Focus selective effort on alarms with lower severity (Minor and below) or lower fidelity (Medium 
and below). Administrators must first understand the security and operation impact of these alarms 
in order to outline the priority list. With this list, administrators can prioritize on validating and 
mitigation effort if needed. For example, the DoS: De-Auth flood alarm is one such alarm. Its 
fidelity level is Medium because it is threshold-based. But its severity is Critical because this attack 
will cause the legitimate client lose connectivity. In case of such alarms, administrators must 
validate whether it is false positive through troubleshooting. Then proceed with mitigation if 
needed.
4.
Ignore or turn off alarms with the combination of low severity (Minor and below) and low fidelity 
(Medium and below). For example, the NetStumbler detected alarm is one such alarm. From the 
field experience, it can be easily triggered by some chatty clients that send a large number of probe 
requests. It is a threshold-based alarm. Even if it is triggered, it does not mean that devices using the 
Netstumbler tool are detected. For administrators, it is fairly safe to ignore or even turn off this 
alarm.

**DIRECTIVES**.
[1] Reproduce the wireless alarm guidance word for word, in full.
[2] From the records, write out the part that opens with the line containing "Open the notifications bell icon" and closes with the line containing "pyautogui.click(x=127, y=444)", both lines included, exactly as they appear. Leave the pictures out.
The text and the records were gathered from separate sources.

**DATASET RECORDS**.
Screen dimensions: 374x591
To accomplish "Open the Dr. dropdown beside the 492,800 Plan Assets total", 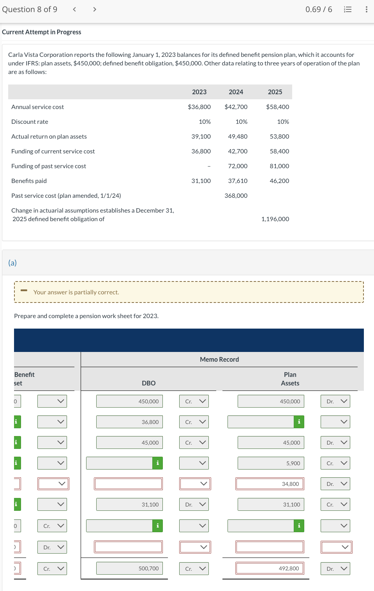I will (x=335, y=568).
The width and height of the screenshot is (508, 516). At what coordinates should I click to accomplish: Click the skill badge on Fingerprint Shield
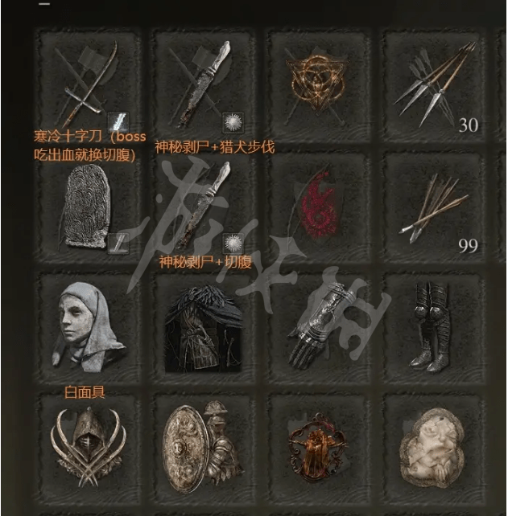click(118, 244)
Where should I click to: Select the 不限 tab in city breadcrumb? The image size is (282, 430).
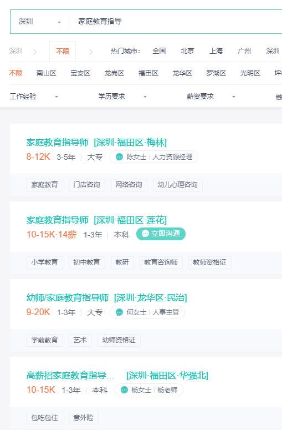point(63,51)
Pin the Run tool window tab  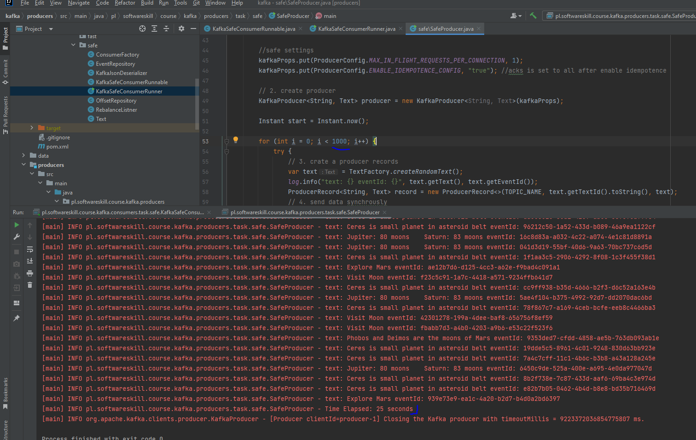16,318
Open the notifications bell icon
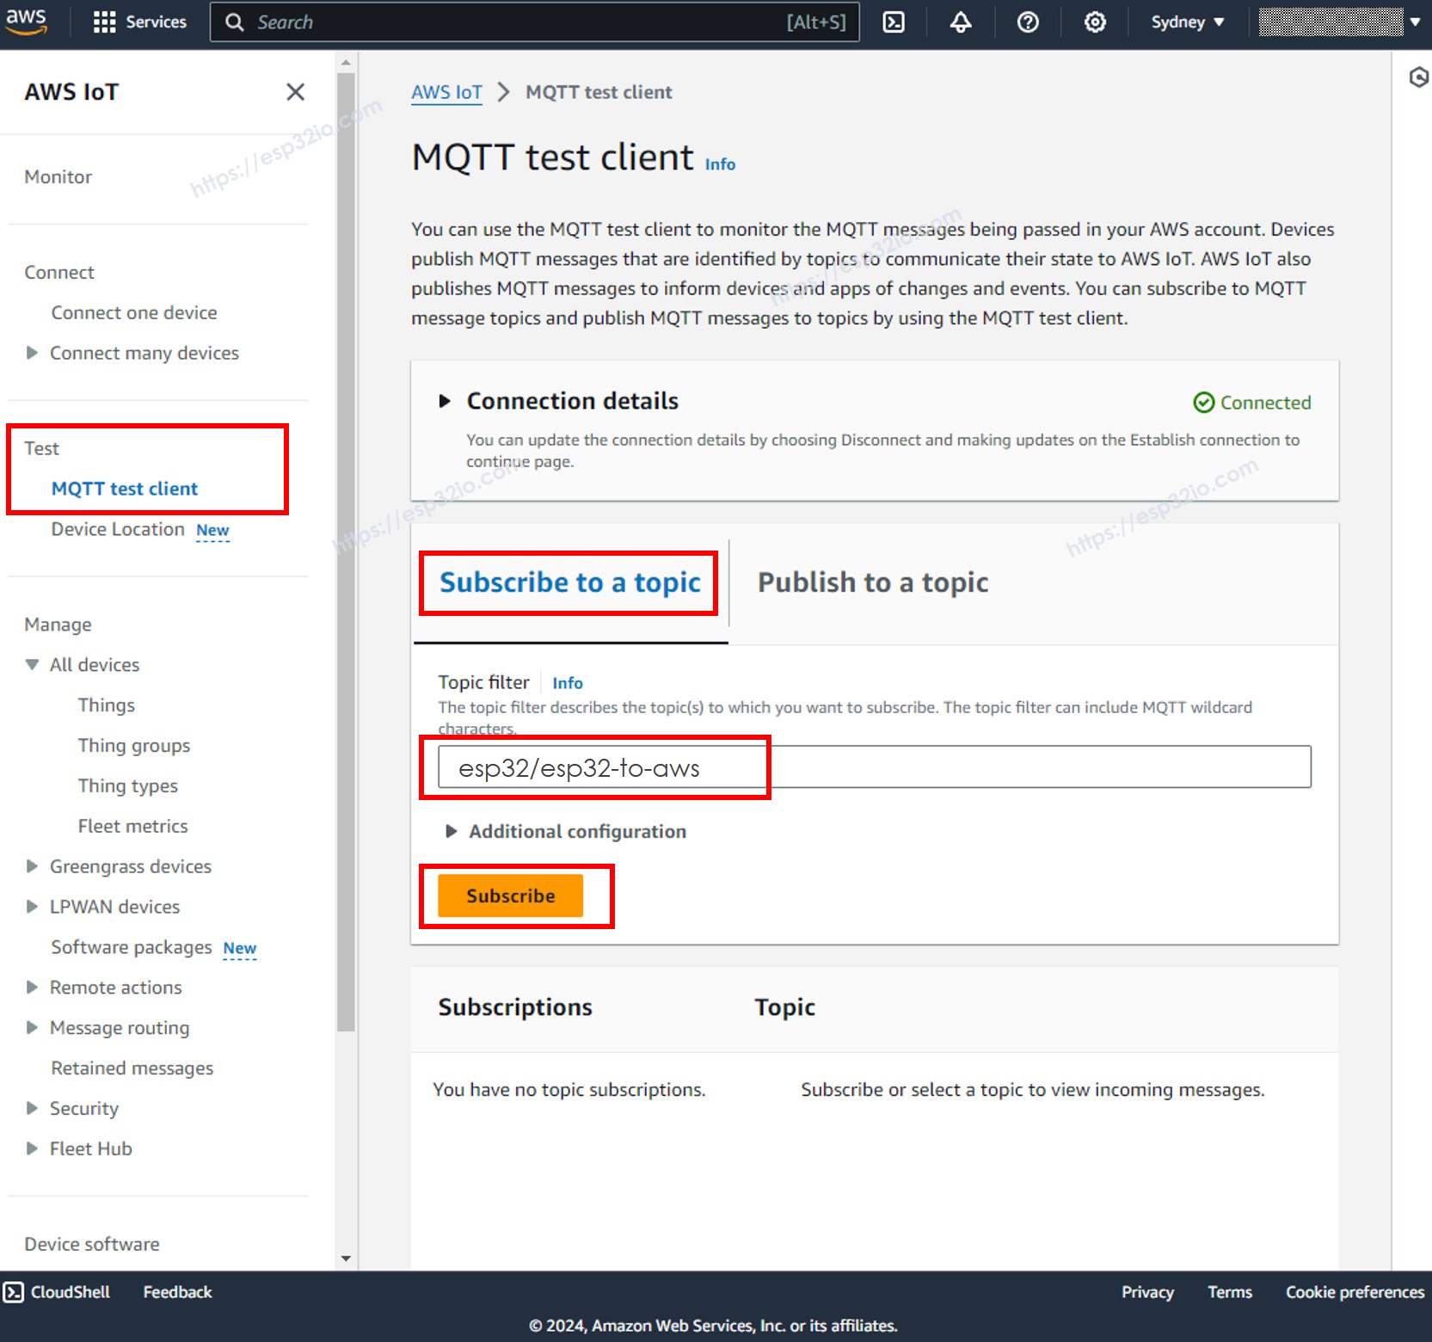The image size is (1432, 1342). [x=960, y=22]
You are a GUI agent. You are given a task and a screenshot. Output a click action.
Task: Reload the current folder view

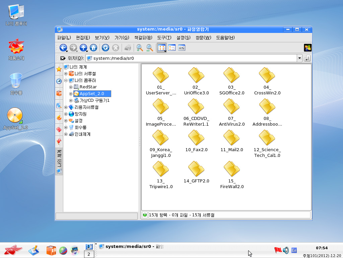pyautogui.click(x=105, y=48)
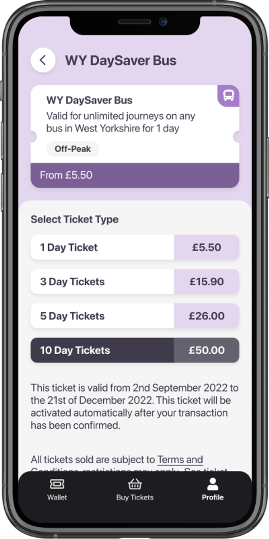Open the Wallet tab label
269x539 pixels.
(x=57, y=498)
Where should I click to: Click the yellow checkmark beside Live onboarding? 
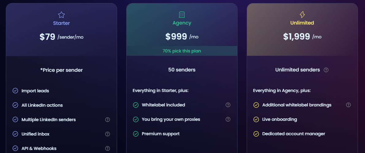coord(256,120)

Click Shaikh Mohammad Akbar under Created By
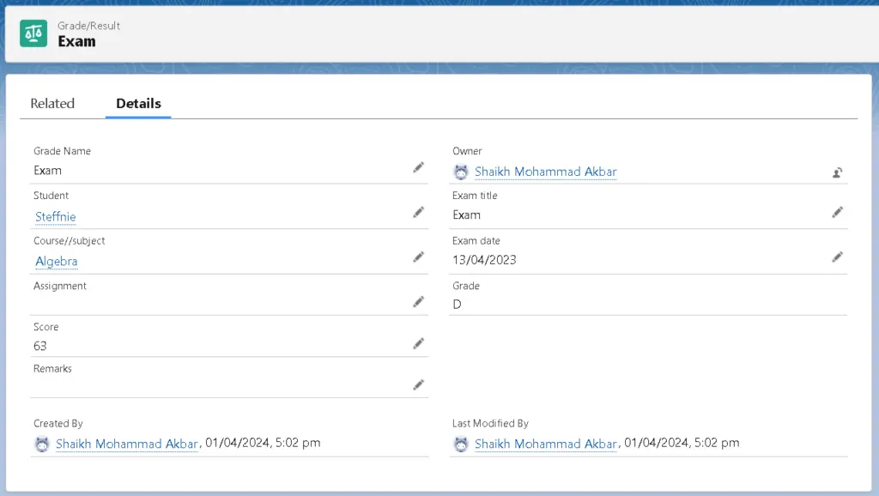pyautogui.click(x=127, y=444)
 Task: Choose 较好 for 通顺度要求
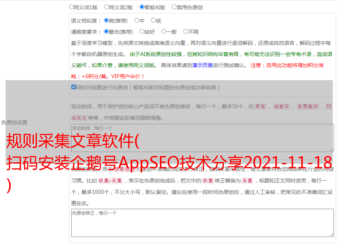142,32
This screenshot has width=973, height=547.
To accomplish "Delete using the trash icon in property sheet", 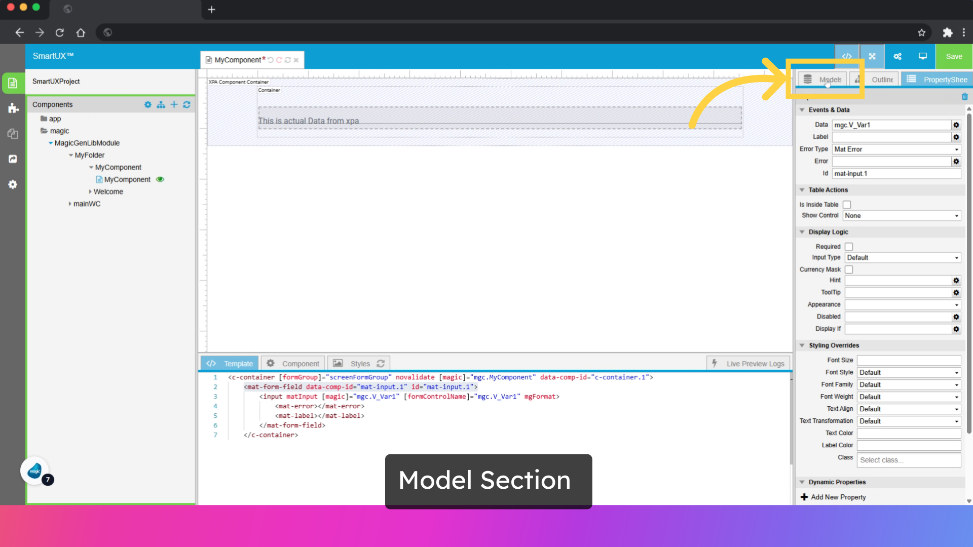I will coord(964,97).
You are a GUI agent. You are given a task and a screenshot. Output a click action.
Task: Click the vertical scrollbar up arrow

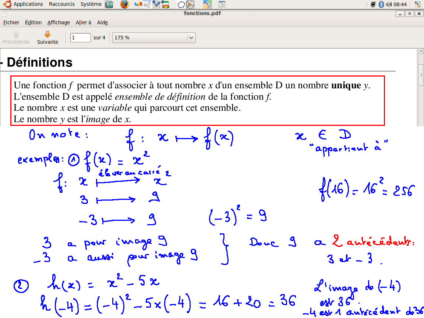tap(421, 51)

**FULL SOLUTIONS**.
[1]
Focus selective effort on alarms with lower severity (Minor and below) or lower fidelity (Medium 
and below). Administrators must first understand the security and operation impact of these alarms 
in order to outline the priority list. With this list, administrators can prioritize on validating and 
mitigation effort if needed. For example, the DoS: De-Auth flood alarm is one such alarm. Its 
fidelity level is Medium because it is threshold-based. But its severity is Critical because this attack 
will cause the legitimate client lose connectivity. In case of such alarms, administrators must 
validate whether it is false positive through troubleshooting. Then proceed with mitigation if 
needed.
4.
Ignore or turn off alarms with the combination of low severity (Minor and below) and low fidelity 
(Medium and below). For example, the NetStumbler detected alarm is one such alarm. From the 
field experience, it can be easily triggered by some chatty clients that send a large number of probe 
requests. It is a threshold-based alarm. Even if it is triggered, it does not mean that devices using the 
Netstumbler tool are detected. For administrators, it is fairly safe to ignore or even turn off this 
alarm.

[2]
Open the notifications bell icon
The image size is (1432, 1342). [x=960, y=22]
You are a GUI agent. You are given a task and a screenshot. Output a click action.
Task: Reload the current folder view

pyautogui.click(x=105, y=48)
Open the Wallet tab label
269x539 pixels.
(x=57, y=498)
Where should I click to: Click the yellow checkmark beside Live onboarding? 
coord(256,120)

Click Shaikh Mohammad Akbar under Created By
pyautogui.click(x=127, y=444)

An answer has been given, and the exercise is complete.